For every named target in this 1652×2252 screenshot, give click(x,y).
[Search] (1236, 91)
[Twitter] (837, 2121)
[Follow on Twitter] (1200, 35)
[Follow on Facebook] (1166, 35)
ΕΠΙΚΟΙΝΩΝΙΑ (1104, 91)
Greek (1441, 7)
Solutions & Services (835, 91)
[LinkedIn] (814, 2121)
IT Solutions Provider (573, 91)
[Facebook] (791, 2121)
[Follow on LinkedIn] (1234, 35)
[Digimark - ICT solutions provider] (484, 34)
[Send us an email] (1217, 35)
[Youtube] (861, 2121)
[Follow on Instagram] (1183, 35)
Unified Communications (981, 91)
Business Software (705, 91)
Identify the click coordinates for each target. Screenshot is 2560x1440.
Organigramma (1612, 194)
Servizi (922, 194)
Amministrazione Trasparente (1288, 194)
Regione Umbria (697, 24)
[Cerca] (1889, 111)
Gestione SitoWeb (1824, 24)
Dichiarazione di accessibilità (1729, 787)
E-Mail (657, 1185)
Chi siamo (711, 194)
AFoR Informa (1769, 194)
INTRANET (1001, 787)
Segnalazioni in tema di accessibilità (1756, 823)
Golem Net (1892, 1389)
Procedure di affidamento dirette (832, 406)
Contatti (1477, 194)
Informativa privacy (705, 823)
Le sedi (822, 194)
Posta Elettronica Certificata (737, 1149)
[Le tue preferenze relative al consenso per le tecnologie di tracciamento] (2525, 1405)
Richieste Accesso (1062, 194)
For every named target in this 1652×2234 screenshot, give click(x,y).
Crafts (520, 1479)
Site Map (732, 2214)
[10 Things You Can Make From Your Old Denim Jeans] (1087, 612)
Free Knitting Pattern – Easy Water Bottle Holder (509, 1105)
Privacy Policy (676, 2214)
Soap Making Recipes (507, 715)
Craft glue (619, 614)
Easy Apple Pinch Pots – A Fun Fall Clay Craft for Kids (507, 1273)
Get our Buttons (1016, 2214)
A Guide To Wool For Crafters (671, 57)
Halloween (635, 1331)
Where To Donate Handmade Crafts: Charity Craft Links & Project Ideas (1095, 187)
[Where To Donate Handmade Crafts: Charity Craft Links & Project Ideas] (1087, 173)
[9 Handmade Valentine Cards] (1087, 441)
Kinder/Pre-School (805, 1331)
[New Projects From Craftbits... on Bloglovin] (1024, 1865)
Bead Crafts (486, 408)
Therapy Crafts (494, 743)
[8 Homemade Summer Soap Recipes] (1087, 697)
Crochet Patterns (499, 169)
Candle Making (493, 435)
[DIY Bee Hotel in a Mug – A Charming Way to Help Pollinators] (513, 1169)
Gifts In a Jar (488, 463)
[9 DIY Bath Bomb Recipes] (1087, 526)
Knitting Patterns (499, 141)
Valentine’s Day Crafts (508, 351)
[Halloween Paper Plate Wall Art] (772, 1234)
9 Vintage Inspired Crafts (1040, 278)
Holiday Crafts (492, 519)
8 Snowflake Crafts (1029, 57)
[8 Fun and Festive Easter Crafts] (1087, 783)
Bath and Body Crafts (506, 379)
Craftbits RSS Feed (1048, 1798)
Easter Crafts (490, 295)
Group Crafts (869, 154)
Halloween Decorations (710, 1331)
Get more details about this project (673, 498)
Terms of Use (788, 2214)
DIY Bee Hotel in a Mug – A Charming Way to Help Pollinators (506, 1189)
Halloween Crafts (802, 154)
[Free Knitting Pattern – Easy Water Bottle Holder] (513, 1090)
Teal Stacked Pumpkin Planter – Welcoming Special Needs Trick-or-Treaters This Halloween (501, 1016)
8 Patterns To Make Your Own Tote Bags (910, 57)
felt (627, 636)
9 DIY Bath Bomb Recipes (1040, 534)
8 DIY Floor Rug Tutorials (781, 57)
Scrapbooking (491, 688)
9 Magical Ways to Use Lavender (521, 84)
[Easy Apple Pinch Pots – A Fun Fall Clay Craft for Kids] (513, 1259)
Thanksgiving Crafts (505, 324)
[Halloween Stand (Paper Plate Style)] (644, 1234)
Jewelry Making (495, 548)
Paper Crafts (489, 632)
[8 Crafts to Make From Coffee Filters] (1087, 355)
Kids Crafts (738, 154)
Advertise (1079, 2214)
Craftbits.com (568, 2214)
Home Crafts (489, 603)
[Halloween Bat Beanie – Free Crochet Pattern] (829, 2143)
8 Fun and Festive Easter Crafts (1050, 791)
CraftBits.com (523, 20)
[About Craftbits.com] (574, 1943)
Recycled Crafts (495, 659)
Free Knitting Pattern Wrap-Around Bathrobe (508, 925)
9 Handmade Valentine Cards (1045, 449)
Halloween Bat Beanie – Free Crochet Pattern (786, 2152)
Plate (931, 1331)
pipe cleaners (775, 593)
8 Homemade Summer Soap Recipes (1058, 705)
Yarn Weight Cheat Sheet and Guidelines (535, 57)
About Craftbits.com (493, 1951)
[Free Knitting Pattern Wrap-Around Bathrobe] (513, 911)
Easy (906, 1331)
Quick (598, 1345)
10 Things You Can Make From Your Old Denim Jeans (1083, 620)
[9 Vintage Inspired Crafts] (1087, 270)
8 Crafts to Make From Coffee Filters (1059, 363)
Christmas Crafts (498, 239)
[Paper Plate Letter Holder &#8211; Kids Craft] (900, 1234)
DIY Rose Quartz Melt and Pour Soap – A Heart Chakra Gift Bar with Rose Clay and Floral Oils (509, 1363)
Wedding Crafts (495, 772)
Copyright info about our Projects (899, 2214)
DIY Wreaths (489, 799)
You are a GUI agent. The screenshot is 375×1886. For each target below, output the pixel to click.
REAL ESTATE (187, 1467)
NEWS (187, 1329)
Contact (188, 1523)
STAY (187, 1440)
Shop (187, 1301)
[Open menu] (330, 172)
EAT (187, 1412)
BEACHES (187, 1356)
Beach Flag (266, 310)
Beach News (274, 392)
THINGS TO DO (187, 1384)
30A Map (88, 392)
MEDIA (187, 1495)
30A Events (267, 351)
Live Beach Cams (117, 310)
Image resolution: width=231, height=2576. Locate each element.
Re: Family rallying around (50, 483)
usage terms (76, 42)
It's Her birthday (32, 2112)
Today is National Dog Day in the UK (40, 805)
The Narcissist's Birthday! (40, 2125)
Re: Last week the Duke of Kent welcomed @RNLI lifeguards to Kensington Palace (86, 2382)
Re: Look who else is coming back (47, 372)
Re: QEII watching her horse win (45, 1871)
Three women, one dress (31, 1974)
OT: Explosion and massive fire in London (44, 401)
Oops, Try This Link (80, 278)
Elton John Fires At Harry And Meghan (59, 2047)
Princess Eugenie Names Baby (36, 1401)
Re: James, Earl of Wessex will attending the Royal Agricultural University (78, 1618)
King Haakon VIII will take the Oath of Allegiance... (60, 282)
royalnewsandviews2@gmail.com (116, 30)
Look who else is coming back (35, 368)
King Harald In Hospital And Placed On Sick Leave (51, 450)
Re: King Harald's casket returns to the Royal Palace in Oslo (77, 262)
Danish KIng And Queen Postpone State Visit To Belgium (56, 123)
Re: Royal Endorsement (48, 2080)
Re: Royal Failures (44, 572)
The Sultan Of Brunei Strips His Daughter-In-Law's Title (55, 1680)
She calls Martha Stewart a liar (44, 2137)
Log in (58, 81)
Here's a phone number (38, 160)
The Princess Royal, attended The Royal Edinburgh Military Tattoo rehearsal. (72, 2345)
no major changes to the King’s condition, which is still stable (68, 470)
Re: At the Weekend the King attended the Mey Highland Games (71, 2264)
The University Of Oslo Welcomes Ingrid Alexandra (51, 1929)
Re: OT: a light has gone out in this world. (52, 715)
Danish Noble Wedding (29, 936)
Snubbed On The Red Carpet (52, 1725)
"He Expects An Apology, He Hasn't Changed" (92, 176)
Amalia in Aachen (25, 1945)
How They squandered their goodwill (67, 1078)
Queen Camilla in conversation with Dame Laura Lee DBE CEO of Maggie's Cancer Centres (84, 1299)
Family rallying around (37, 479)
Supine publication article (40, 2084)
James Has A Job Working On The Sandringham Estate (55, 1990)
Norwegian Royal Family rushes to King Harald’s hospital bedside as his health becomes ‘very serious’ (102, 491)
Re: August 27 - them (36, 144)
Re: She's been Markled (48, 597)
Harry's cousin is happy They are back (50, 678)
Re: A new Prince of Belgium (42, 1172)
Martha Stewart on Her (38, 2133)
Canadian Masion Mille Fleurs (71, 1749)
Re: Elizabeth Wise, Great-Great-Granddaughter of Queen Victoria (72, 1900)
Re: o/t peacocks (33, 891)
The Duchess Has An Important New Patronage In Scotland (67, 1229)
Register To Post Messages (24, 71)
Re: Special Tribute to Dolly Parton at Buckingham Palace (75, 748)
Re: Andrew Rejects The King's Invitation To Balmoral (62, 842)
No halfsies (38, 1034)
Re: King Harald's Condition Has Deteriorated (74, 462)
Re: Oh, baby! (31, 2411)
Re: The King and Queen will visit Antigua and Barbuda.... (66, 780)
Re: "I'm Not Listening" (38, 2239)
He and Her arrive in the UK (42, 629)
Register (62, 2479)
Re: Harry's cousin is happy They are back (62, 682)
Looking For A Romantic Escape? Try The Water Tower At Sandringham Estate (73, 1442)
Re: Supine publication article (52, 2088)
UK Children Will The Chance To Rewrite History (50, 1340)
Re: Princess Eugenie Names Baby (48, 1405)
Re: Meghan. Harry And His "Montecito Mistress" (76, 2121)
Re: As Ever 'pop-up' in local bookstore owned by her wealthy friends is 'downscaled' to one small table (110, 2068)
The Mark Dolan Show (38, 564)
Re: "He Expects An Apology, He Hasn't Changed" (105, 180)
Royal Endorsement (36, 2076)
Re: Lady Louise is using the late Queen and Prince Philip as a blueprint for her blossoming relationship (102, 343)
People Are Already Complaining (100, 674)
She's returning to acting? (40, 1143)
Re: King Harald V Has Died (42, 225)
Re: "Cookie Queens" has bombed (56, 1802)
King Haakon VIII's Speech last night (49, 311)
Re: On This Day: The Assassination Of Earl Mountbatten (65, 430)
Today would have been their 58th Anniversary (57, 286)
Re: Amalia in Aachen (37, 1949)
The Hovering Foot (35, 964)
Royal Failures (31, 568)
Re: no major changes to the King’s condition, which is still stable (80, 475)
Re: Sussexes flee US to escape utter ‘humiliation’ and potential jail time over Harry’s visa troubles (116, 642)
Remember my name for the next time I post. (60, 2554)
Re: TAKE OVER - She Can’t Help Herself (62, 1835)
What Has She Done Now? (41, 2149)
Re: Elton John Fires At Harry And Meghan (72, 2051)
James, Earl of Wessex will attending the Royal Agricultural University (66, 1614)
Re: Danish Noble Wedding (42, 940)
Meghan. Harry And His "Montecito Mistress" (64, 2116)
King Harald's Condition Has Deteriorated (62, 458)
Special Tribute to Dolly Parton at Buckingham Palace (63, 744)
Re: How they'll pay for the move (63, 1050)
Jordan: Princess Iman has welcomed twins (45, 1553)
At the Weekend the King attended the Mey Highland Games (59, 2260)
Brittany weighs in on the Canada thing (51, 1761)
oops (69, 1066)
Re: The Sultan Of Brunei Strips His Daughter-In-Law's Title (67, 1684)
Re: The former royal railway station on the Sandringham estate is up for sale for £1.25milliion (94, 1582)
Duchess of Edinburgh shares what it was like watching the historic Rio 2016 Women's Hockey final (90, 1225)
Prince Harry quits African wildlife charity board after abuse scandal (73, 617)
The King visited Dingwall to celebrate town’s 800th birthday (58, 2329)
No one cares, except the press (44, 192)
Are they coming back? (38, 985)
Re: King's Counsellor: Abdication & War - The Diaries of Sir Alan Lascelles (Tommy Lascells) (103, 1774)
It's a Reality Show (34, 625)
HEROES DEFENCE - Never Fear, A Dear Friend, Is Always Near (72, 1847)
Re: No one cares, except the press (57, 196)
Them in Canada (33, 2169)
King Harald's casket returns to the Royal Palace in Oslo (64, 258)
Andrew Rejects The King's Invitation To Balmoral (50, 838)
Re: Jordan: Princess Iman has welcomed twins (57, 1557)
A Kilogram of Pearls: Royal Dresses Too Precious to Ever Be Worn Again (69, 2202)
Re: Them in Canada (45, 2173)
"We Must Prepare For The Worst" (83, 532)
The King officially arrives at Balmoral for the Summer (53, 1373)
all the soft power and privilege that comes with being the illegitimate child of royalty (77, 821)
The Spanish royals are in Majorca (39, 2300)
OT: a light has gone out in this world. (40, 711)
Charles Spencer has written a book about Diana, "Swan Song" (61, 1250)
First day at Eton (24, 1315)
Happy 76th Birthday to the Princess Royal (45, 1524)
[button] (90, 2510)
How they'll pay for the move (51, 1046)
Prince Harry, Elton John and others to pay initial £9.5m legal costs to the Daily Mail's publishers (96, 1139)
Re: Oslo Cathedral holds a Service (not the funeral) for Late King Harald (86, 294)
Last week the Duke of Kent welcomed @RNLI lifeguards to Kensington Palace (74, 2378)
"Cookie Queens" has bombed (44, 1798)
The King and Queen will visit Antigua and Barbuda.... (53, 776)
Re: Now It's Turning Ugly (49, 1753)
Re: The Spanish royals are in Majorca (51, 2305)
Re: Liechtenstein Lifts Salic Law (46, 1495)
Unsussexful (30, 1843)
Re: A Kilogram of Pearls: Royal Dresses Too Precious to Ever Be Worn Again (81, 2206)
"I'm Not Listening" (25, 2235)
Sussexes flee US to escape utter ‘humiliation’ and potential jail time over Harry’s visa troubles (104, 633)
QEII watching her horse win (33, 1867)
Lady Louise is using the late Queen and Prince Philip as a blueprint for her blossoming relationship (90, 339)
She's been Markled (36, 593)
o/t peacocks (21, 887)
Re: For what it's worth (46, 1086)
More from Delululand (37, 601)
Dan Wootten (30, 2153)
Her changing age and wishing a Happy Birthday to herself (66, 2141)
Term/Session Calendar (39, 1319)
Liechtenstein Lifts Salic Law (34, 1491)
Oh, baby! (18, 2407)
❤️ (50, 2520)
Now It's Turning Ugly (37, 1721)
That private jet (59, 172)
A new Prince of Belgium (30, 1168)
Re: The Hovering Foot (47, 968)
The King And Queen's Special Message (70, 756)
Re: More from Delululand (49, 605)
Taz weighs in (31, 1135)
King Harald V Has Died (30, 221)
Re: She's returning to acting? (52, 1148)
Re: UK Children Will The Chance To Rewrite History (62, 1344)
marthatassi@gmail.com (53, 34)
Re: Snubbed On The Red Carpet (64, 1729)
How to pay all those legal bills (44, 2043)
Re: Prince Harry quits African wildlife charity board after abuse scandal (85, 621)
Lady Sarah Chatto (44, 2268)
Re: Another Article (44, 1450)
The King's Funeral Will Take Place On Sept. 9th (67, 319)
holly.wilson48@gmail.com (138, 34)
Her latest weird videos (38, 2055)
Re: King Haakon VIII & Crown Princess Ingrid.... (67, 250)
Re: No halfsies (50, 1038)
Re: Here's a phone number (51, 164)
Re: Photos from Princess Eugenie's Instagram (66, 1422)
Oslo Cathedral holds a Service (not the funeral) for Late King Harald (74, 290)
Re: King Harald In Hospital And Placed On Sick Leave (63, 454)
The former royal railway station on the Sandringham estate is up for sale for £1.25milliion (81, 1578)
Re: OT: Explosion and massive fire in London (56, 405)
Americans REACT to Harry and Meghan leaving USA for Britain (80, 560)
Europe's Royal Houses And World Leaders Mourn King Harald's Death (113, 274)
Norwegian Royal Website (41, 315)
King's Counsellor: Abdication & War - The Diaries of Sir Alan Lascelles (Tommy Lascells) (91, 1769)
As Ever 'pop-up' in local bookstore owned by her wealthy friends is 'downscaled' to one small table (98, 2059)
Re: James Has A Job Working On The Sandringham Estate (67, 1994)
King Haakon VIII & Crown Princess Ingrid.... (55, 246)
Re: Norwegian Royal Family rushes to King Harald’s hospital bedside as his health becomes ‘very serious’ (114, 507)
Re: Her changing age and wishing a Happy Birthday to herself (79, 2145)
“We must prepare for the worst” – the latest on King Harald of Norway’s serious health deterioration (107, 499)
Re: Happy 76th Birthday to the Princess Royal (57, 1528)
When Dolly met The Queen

+ + +

> **TASK**: Across the records, count the lines holding the string "Ugly". Give the number and stop.

> **THE COMPLETED TASK**: 2